■ Given problem
Please reproduce the records below, substituting "point" for every "coordinates" and keeping everything else the same.

(Records of text and element pointing)
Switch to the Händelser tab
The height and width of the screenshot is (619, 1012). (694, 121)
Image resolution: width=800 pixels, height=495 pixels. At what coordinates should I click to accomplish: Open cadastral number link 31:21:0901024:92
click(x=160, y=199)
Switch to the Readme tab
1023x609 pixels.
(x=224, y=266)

■ Result of the task
Switch to the Händelser tab
The height and width of the screenshot is (619, 1012). (694, 121)
Image resolution: width=800 pixels, height=495 pixels. At what point should I click to accomplish: Open cadastral number link 31:21:0901024:92
click(x=160, y=199)
Switch to the Readme tab
1023x609 pixels.
(x=224, y=266)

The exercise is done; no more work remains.